* [DATA FOR REVIEW]
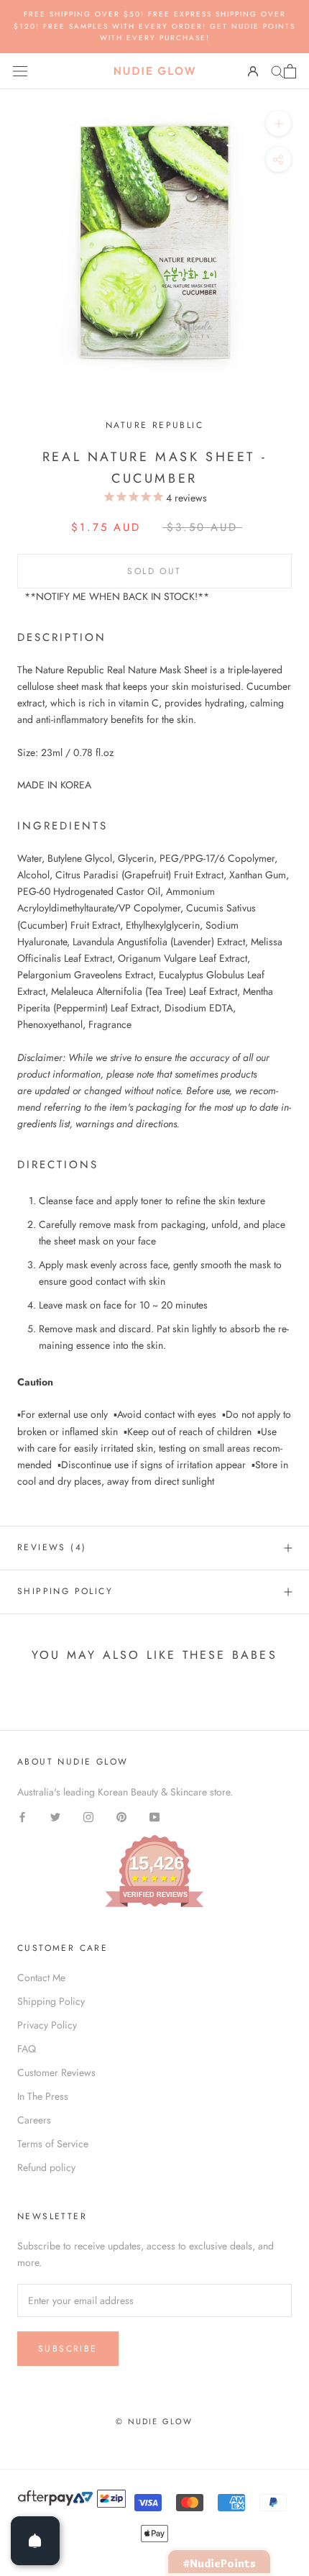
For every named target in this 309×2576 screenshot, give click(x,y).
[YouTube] (154, 1816)
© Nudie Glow (154, 2421)
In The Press (42, 2096)
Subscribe (68, 2348)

* [WORK TO COMPLETE] Set down every line of the entries above again, exactly as written, but not the pictures.

* [SOLUTION FOR THIS TASK]
For every named target in this 309×2576 screenshot, give click(x,y).
[YouTube] (154, 1816)
© Nudie Glow (154, 2421)
In The Press (42, 2096)
Subscribe (68, 2348)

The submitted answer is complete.